→ **The problem**
Rewrite all of the records below, replacing each occurrence of "Click" with "Select" and leaving everything else unchanged.

Records for locating displayed items:
*-*-*
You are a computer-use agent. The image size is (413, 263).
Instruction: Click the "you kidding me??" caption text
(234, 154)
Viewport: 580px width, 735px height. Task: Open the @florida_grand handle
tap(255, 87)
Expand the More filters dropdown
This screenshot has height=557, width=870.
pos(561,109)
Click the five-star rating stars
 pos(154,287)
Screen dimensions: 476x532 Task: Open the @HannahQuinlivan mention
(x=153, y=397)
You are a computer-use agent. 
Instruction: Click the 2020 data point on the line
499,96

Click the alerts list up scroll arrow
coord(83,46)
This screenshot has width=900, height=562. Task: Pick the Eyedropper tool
*-*-*
→ **Solution to this exercise**
You are a computer-use agent. The image size is (413, 263).
Instruction: Select the "you kidding me??" caption text
(234, 154)
Viewport: 580px width, 735px height. Task: Open the @florida_grand handle
tap(255, 87)
Expand the More filters dropdown
This screenshot has height=557, width=870.
pos(561,109)
Select the five-star rating stars
 pos(154,287)
Screen dimensions: 476x532 Task: Open the @HannahQuinlivan mention
(x=153, y=397)
You are a computer-use agent. 
Instruction: Select the 2020 data point on the line
499,96

Select the alerts list up scroll arrow
coord(83,46)
This screenshot has width=900, height=562. Task: Pick the Eyedropper tool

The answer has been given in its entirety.